─── Material supplied ───

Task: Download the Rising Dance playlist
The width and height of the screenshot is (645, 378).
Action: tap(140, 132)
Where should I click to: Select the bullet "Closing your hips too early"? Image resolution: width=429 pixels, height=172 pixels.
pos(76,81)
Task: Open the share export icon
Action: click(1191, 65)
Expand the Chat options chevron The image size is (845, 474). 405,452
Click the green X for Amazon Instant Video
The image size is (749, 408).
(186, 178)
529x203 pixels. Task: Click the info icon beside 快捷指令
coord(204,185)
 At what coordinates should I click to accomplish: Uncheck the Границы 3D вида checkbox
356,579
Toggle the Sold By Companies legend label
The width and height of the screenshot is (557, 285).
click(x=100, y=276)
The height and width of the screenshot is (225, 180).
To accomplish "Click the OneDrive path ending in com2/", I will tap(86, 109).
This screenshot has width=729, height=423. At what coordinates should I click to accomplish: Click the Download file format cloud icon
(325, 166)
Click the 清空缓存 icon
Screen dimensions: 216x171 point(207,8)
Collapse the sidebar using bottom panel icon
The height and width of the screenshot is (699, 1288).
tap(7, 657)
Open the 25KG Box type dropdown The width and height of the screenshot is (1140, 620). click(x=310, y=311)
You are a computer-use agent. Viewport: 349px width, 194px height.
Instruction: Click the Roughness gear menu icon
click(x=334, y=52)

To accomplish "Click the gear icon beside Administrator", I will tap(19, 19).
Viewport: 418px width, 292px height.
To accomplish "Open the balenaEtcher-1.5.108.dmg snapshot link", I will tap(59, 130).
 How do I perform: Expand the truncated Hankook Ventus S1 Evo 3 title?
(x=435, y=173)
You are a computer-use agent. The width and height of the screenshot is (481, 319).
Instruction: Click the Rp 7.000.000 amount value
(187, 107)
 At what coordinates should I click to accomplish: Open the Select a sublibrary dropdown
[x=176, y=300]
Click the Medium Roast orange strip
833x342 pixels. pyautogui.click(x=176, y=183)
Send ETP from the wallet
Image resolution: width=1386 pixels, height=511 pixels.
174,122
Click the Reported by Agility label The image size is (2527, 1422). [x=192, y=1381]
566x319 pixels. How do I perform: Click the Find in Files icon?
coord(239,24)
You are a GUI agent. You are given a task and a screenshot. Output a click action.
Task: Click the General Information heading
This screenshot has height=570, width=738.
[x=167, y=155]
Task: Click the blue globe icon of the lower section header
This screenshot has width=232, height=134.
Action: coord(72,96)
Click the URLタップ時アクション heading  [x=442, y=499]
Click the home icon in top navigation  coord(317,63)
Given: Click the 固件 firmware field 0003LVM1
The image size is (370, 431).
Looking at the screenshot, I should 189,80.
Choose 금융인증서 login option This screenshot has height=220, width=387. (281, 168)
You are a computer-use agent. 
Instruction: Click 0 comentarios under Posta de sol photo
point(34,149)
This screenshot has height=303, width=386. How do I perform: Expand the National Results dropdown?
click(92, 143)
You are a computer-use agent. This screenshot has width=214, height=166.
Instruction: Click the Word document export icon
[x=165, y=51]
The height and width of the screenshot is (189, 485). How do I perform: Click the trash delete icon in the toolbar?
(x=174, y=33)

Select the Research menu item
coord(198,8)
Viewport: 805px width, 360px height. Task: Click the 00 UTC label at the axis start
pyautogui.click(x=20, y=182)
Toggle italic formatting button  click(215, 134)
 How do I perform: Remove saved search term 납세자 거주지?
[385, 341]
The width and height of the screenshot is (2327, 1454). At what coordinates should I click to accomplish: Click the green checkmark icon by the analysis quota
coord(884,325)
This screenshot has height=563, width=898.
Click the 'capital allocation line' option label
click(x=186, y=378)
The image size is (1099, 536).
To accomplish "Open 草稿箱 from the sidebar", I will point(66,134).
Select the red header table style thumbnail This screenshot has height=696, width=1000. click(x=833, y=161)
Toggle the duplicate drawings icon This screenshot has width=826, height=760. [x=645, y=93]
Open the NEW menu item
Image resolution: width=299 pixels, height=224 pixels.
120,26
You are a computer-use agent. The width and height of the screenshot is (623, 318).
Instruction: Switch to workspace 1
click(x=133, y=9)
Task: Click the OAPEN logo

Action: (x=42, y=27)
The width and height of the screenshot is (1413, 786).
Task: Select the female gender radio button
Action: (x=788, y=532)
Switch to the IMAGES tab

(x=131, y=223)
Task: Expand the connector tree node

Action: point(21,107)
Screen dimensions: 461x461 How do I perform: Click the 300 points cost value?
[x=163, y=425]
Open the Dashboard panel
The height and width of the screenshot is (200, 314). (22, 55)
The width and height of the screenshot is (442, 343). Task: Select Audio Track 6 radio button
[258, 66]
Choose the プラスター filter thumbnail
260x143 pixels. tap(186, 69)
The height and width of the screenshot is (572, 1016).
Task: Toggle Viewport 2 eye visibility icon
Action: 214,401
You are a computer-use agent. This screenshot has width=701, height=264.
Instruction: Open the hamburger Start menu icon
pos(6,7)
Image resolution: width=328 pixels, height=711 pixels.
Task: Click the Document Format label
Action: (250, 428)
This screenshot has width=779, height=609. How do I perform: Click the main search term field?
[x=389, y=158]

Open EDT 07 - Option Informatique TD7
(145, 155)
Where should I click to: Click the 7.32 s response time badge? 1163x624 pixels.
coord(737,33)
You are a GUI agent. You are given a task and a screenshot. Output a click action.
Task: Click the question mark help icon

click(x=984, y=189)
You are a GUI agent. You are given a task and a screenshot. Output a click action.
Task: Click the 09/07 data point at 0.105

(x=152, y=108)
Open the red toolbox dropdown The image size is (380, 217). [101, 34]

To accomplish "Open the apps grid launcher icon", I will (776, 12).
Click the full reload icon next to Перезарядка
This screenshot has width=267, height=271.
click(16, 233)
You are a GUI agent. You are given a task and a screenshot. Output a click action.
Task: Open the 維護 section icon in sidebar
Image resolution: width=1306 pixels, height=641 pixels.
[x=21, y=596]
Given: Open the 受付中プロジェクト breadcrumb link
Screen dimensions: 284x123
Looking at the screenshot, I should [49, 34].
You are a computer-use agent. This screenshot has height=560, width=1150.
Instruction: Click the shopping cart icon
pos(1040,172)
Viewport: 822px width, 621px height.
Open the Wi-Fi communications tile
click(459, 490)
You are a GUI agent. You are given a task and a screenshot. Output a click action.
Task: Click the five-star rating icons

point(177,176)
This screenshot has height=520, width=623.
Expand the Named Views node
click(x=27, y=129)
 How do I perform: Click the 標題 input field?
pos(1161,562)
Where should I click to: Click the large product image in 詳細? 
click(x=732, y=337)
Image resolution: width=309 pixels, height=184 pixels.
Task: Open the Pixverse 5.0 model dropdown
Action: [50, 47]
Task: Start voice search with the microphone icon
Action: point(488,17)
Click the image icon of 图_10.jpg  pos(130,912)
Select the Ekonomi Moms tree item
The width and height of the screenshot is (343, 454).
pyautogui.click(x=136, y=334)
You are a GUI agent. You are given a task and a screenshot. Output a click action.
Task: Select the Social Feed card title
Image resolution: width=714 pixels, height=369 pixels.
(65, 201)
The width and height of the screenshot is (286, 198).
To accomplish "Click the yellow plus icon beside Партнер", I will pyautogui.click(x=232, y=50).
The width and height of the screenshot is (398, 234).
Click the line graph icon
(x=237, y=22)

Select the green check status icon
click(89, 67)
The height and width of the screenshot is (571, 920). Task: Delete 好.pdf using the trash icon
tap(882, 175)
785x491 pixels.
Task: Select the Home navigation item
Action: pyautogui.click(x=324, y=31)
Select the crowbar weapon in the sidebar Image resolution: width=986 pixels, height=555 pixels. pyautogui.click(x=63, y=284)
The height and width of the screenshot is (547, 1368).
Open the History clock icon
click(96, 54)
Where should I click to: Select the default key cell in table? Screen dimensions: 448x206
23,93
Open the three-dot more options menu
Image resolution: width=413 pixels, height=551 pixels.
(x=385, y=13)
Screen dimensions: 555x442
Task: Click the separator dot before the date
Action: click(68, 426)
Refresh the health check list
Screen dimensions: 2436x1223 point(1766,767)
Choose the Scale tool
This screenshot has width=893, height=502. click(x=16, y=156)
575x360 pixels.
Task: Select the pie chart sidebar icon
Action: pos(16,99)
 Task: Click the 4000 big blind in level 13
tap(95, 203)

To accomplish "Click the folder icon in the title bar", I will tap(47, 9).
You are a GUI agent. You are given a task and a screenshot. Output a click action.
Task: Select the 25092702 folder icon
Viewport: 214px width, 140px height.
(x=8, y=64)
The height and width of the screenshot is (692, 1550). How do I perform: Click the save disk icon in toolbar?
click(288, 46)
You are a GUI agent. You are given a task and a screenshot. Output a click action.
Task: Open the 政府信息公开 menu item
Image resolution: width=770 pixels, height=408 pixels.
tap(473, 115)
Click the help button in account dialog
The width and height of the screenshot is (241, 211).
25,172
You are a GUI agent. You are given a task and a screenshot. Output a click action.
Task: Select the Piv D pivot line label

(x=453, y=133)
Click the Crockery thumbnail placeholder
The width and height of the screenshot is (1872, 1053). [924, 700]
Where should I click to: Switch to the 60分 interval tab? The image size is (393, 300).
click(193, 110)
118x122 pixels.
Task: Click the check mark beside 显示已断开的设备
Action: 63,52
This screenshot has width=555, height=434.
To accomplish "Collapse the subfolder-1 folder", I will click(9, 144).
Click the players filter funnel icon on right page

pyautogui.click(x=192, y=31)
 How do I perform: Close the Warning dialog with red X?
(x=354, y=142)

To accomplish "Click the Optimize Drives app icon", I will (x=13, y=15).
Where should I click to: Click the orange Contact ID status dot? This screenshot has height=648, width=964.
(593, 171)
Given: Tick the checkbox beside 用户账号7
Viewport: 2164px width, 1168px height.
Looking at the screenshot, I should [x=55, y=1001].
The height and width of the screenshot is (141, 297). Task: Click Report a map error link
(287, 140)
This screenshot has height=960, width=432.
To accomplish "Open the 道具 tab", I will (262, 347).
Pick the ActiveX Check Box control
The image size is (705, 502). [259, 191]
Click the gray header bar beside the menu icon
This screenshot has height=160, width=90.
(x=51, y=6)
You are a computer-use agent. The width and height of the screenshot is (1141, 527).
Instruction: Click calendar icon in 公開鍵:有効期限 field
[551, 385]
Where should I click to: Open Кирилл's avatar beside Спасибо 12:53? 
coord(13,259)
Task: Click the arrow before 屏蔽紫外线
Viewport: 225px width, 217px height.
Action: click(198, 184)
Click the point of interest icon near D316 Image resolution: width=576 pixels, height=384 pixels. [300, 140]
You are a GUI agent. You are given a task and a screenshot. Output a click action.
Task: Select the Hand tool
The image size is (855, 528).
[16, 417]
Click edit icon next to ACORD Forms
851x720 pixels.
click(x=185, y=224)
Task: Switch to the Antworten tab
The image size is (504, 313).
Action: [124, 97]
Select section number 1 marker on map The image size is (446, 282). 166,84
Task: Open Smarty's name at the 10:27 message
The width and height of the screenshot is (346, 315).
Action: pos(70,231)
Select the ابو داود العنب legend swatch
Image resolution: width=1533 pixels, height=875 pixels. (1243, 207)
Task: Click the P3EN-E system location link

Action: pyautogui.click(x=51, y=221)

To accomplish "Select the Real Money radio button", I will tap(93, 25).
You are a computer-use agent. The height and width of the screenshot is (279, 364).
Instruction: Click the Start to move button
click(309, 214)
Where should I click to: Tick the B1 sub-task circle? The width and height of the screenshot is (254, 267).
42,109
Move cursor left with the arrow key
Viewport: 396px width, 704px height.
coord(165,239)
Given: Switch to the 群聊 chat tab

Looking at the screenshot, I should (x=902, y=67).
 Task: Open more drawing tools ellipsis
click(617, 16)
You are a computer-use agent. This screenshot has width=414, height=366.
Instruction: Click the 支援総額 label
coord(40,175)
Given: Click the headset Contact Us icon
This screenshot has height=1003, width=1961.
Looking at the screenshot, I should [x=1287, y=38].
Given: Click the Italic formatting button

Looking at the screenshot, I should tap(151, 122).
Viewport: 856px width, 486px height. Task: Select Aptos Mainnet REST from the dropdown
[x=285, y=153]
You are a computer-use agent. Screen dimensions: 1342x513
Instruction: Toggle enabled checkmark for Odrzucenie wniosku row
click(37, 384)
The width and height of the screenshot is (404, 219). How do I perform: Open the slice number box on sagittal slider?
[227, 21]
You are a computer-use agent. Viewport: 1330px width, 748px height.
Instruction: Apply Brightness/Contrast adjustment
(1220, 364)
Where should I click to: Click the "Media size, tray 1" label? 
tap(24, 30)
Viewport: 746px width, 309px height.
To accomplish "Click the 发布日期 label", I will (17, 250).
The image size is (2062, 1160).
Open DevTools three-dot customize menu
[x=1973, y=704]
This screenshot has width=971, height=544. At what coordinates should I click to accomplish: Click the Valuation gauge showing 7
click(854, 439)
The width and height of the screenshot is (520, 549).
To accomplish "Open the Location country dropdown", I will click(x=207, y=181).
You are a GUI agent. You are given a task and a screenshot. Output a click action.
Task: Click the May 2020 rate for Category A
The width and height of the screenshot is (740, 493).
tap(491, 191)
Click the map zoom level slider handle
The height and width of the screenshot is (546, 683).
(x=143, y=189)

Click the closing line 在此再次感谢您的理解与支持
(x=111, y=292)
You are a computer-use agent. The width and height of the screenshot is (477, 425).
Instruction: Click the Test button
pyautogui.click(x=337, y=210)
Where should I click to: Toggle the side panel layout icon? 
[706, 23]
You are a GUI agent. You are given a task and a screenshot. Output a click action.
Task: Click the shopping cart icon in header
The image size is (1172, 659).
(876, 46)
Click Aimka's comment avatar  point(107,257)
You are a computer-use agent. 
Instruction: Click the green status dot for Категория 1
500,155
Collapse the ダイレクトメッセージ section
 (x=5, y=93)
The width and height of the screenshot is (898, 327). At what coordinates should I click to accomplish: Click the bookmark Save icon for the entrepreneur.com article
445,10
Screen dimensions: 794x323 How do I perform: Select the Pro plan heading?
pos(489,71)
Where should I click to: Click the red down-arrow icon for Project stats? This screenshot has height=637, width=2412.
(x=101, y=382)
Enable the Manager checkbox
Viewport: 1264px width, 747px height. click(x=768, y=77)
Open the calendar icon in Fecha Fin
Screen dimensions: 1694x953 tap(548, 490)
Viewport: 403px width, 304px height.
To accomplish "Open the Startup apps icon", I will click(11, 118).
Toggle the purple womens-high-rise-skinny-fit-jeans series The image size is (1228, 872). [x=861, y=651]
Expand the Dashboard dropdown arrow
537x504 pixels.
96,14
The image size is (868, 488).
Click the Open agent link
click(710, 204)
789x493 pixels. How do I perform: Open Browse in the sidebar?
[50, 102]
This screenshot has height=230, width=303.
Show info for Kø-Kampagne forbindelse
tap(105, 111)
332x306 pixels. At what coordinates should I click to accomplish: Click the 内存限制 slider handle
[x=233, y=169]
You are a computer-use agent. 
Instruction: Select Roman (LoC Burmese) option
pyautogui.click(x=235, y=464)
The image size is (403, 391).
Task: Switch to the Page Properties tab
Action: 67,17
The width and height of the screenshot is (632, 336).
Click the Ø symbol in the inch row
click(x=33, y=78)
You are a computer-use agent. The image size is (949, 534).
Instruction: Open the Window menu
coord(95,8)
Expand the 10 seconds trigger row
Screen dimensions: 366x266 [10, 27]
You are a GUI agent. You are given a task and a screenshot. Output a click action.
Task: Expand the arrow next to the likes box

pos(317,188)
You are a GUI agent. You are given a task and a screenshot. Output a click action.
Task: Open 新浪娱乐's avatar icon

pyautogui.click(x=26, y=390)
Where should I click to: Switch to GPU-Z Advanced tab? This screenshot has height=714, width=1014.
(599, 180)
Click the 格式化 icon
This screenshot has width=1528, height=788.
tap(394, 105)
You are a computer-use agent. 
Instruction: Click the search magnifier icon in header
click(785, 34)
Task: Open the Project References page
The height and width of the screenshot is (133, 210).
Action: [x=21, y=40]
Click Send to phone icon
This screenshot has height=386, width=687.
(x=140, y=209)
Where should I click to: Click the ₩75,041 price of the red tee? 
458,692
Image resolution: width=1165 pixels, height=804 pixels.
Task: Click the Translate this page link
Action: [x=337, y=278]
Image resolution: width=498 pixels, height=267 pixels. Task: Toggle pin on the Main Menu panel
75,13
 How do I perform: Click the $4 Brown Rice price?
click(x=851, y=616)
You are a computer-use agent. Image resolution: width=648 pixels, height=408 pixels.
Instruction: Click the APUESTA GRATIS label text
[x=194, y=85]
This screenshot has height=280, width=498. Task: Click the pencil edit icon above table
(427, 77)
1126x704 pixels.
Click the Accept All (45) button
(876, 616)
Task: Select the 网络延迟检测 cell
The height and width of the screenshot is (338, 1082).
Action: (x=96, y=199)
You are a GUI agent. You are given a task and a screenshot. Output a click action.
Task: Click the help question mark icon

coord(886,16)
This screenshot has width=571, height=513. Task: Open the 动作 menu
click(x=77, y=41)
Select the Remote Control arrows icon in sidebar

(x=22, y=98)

───

Task brief: In the listing, take the lines starting with the line containing "332x306 pixels. At" and continuing through the line containing "[x=233, y=169]", and write them out again with "slider handle" changed to "slider thumb", leaving everything else as it is.

Written solution:
332x306 pixels. At what coordinates should I click to accomplish: Click the 内存限制 slider thumb
[x=233, y=169]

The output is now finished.